而医者也不会武功,就这么从山顶处一路跌到了半山腰,幸而李焕路过此处才不至于让他冻死在这荒山野岭。
“荒山野岭?”李焕和华珏一前一后的进了松院,“先生谬赞了,这就是个鸟不拉屎的破地方。”
松院是凌绝峰弟子日常起居的地方,李焕领着华珏去了最里面的房间,房间里有一张木榻,窗边还有一张木桌和木凳,木桌上放着一个简陋的烛台,陈设虽简单,但却十分干净整洁。
李焕见华珏目光在房间里游移,便道:“先生莫要嫌弃,这是我峰最宽敞的一间房了。”
华珏摇头道:“无事,习武之人本就该清简。”
李焕听后笑了,他指了指桌上的那小半截蜡烛,调笑道:“我们这儿属于清简过了头。”
说完他便把手里干净的衣袍递了过去,华珏道了声谢便转头脱去身上早就被雪浸湿的青衫,李焕也在这时退了出去跑回了自己房间三两下换下自己身上带血的衣服,又回到华珏这里,蹲在房门口等他。

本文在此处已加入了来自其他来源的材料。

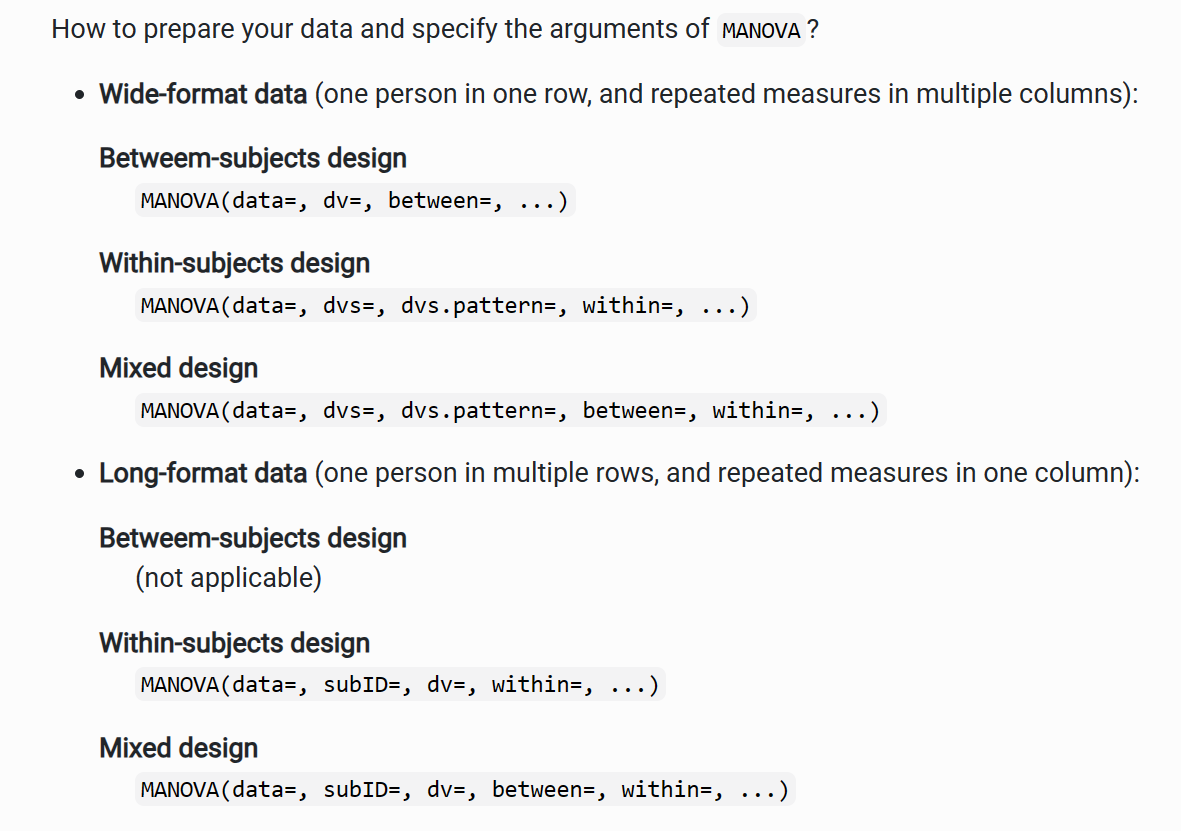Click code containing dvs.pattern=, between=, within=
Viewport: 1181px width, 831px height.
tap(509, 410)
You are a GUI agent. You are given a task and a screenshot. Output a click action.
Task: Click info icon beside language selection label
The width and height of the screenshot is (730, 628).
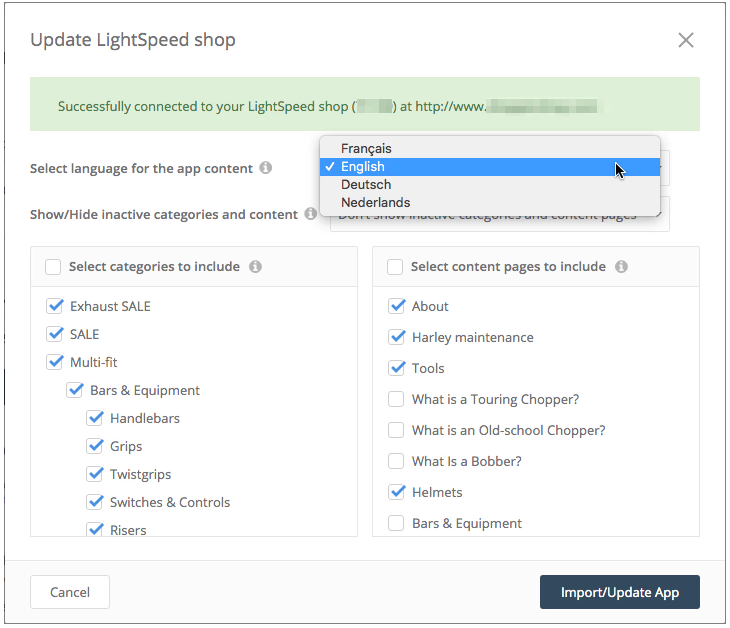(x=266, y=168)
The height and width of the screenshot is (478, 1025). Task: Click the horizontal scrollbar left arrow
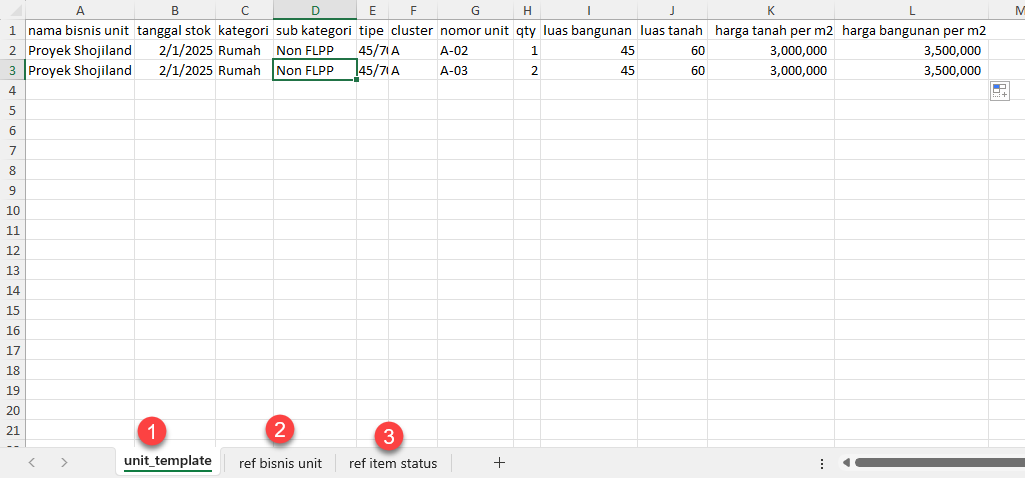click(x=846, y=463)
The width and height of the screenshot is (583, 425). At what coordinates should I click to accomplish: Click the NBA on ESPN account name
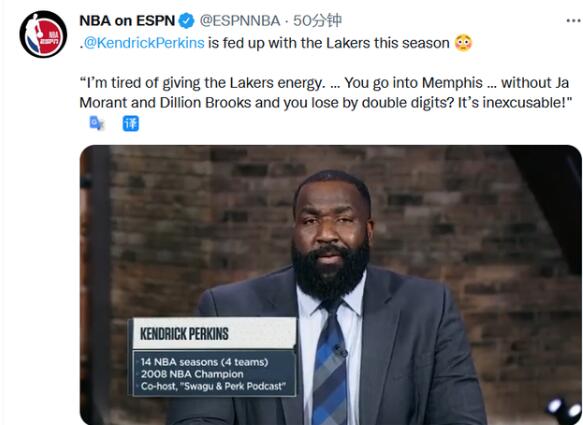pyautogui.click(x=127, y=21)
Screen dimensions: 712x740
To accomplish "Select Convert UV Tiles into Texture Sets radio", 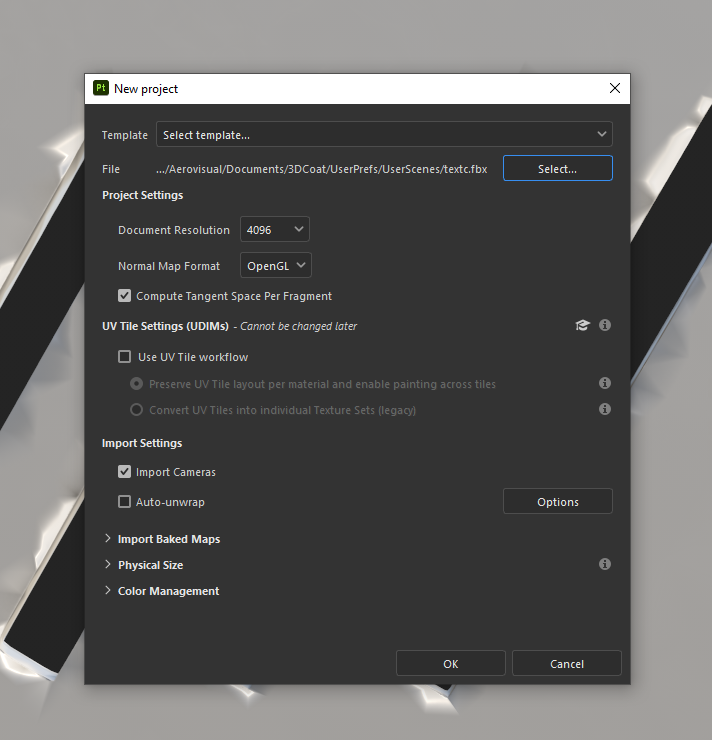I will point(137,410).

等了片刻后房门被推开,李焕回头便看见身着白色宽袍的华珏,凌绝峰的弟子都是统一着白色的短摆衣装,李焕也找不到其他的颜色的衣服,于是也就拿了白色的,但华珏身上的也不似李焕身上的门派弟子的衣服,这衣袍宽大了许多,分内袍和外袍,衣摆及脚,细看外袍领口和衣袖口还有些银色的暗纹,穿在修长挺拔的华珏身上,清雅又庄丽。
“这衣服还挺合先生。”李焕满意地点点头,“不枉我去师父那儿偷一趟。”
华珏闻言笑道:“你不怕你师父责罚?”
“那老头儿正在闭关,怕什么。”李焕转过身漫不经心地道,“就算他不闭关凌绝峰上的事他也没怎么管过,大事小事全靠林疏,有他没他都一样。”